Le " tiers secteur " : un acteur clef longtemps méconnu
Ni publique, ni tout à fait marchande, l'ESS est en grande partie constituée de projets collectifs et d'initiatives locales issus de la mobilisation de groupes d'habitants et de citoyens. Les actions de sauvegarde de milieux naturels, les dispositifs de transports innovants, les réseaux locaux de distribution de produits alimentaires, les coopératives d'habitations… imaginés en faveur du développement durable sont le plus souvent mises en œuvre dans le cadre de l'ESS.
Egalement nommée économie populaire, nouvelle économie, tiers secteur ou secteur non lucratif, l'ESS se caractérise par une approche des activités humaines, prenant en compte des dimensions de solidarité, de responsabilité, de démocratie, de développement ainsi que de promotion individuelle et collective.
Si les données concernant l'ESS sont encore éparses et difficiles à comparer d'un pays à l'autre, elles révèlent pourtant le poids du secteur notamment en termes de création d'activités et d'emploi. En France, environ 10 % des emplois appartiennent à ce secteur. En Italie, 6'200 coopératives de solidarité sociale, qui développent les services à la personne et l'emploi des personnes exclues du marché du travail, comptent 200'000 salariés depuis leur création dans les années 1980, dont 70 % de femmes. En Allemagne et en Autriche, 70'000 initiatives d'entraides engagent 2.6 millions de personnes dans le domaine de la santé et de l'action sociale.
Issues de l'histoire socio-économique du 19ème siècle en Europe, les activités de l'ESS se sont développées avec les mutuelles de santé et d'assurance, les coopératives de crédit, l'habitat, l'agro-alimentaire, l'éducation, la culture, les loisirs, mais aussi l'emploi, la formation, les services de proximité et plus récemment l'environnement, la solidarité internationale ou le commerce équitable. Cette approche économique croise aujourd'hui le thème du développement durable qui par définition tente de concilier des objectifs sociaux et économiques en même temps que la préservation de l'environnement.
Par ailleurs il permet de réduire le fossé entre puissance publique et économie de marché puisque utilisateurs, prestataires privés et instances publiques sont souvent partenaires dans des projets et font émerger ensemble de nouvelles structures juridiques.

Pas de profit sans valeurs
Les entreprises sociales mobilisent des moyens humains, des ressources financières et développent des activités autour d'un " objet social " porteur de valeurs plus larges que la satisfaction d'intérêts particuliers. De fait, les valeurs s'inscrivent dans le choix d'un statut juridique : associations, ONG, mutuelles, coopératives, groupes communautaires. Le but de ces entreprises n'est pas le profit ; les excédents sont principalement réinvestis.
——————
Recopiez mot pour mot le passage du texte sur le tiers secteur qui va de « Issues de l'histoire » jusqu'à « nouvelles structures juridiques. » inclus.

[Entrées de données collectées]
——————
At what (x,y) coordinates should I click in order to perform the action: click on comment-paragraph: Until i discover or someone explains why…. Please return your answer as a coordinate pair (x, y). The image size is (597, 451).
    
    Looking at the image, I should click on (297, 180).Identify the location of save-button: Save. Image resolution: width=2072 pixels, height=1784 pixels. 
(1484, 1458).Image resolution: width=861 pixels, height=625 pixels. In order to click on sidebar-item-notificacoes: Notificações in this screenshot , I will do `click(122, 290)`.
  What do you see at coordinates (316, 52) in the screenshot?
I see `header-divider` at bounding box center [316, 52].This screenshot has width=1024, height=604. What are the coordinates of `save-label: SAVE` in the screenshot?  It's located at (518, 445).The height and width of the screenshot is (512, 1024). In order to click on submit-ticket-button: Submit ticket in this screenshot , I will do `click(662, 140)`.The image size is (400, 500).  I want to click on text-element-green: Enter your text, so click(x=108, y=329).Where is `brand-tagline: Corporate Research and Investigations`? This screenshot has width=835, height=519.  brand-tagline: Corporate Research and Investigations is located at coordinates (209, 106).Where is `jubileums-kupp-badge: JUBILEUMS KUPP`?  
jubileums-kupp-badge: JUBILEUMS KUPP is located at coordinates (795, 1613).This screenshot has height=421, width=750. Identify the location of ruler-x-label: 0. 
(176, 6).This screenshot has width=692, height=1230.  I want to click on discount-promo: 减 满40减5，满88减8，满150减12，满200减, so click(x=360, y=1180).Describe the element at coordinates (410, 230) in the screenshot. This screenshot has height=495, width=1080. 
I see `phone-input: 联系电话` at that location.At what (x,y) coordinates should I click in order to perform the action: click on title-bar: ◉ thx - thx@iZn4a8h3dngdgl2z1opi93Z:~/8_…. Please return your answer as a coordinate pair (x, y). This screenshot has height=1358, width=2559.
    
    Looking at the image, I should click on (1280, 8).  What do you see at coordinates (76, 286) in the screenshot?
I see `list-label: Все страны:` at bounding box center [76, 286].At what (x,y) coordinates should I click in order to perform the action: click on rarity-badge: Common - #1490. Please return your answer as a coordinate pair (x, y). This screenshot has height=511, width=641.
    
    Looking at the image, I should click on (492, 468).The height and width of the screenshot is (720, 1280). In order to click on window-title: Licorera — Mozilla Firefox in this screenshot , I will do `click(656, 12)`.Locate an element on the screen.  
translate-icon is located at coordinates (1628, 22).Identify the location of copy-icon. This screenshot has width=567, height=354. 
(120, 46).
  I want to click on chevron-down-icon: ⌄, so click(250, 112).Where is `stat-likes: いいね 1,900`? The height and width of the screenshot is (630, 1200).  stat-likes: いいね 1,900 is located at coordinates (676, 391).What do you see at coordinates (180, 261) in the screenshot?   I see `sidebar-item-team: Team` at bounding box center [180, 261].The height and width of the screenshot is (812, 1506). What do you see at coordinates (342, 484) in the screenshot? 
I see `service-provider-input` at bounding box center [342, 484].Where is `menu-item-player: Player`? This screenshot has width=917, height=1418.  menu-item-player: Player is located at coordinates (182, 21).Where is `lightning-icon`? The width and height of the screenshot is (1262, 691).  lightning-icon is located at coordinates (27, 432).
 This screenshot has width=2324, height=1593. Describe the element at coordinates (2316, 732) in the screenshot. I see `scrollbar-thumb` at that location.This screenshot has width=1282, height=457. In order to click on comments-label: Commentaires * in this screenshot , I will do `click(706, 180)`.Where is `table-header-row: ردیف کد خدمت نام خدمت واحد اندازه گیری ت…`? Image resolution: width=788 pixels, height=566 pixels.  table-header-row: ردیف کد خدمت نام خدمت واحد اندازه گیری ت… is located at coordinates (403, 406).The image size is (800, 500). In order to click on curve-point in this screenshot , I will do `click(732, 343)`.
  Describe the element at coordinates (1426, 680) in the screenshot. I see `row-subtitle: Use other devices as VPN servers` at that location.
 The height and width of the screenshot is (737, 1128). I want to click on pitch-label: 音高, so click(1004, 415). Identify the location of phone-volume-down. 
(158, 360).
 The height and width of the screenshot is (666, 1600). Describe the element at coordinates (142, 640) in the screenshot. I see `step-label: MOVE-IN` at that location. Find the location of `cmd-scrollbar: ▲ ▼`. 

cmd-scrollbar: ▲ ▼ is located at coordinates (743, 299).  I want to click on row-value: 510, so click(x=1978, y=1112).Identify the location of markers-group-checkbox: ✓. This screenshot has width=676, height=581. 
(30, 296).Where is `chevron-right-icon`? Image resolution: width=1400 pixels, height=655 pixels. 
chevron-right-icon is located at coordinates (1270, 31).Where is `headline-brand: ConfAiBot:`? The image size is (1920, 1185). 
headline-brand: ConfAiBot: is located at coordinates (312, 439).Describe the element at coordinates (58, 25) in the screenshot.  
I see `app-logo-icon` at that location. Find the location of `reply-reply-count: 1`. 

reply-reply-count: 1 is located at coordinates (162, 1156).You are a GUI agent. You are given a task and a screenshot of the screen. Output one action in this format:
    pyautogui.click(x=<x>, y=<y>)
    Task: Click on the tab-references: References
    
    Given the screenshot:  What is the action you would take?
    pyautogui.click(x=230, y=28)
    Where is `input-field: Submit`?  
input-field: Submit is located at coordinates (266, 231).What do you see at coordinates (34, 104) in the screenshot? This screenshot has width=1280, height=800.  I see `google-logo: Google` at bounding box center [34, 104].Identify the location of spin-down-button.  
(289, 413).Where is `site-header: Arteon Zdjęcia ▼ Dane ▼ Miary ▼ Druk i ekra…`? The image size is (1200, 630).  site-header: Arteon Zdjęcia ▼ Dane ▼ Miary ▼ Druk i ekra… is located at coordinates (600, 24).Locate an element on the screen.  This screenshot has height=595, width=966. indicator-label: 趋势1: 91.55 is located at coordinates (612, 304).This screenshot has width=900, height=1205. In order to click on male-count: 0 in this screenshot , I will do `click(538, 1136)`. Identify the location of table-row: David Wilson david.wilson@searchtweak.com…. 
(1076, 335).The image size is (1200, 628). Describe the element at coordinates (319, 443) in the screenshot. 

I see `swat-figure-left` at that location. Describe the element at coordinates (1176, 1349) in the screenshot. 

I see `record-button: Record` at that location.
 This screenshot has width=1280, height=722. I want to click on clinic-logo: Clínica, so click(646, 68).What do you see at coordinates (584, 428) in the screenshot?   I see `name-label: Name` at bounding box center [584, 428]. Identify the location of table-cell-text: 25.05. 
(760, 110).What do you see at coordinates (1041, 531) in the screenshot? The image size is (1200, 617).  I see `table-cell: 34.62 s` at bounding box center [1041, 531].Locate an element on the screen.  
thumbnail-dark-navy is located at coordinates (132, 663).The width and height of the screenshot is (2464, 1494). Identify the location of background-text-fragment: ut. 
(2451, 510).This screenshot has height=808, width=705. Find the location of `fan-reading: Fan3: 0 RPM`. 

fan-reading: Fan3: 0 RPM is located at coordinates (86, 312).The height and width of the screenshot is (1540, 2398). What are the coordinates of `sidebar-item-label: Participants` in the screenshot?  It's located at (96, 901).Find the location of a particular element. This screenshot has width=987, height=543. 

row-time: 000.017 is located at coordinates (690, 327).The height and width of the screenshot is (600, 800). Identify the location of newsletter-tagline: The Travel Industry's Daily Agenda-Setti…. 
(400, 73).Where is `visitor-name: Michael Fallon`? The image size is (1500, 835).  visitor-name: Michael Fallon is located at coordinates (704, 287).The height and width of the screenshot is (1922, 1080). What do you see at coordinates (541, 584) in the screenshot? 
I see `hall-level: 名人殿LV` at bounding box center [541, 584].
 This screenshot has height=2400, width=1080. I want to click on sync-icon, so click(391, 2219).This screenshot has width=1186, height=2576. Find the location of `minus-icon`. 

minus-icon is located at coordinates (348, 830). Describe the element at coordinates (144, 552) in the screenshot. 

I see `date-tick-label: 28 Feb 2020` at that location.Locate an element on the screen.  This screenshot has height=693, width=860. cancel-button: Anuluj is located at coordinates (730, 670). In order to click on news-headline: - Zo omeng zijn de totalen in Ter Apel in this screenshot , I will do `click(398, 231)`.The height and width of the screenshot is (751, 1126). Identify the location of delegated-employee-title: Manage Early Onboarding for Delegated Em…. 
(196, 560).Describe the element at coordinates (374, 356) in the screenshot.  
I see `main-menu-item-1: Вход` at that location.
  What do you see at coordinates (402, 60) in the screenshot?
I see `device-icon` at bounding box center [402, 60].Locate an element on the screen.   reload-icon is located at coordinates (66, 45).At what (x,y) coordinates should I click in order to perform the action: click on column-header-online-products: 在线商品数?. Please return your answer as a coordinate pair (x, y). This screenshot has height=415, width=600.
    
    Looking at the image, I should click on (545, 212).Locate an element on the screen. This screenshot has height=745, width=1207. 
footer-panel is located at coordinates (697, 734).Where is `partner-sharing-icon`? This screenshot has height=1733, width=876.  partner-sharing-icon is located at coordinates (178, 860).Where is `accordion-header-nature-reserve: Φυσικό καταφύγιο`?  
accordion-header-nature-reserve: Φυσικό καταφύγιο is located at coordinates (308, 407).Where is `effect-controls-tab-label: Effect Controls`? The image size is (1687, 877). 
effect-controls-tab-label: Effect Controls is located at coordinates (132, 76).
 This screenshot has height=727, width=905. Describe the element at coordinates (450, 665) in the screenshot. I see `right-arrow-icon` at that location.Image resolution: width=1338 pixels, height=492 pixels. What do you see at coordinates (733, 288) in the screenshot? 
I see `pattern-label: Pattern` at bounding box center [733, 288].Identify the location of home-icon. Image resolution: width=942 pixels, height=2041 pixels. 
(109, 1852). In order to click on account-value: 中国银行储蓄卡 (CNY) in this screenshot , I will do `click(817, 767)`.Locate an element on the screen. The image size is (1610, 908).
——————
> **RÉSULTAT**:
Issues de l'histoire socio-économique du 19ème siècle en Europe, les activités de l'ESS se sont développées avec les mutuelles de santé et d'assurance, les coopératives de crédit, l'habitat, l'agro-alimentaire, l'éducation, la culture, les loisirs, mais aussi l'emploi, la formation, les services de proximité et plus récemment l'environnement, la solidarité internationale ou le commerce équitable. Cette approche économique croise aujourd'hui le thème du développement durable qui par définition tente de concilier des objectifs sociaux et économiques en même temps que la préservation de l'environnement.
Par ailleurs il permet de réduire le fossé entre puissance publique et économie de marché puisque utilisateurs, prestataires privés et instances publiques sont souvent partenaires dans des projets et font émerger ensemble de nouvelles structures juridiques.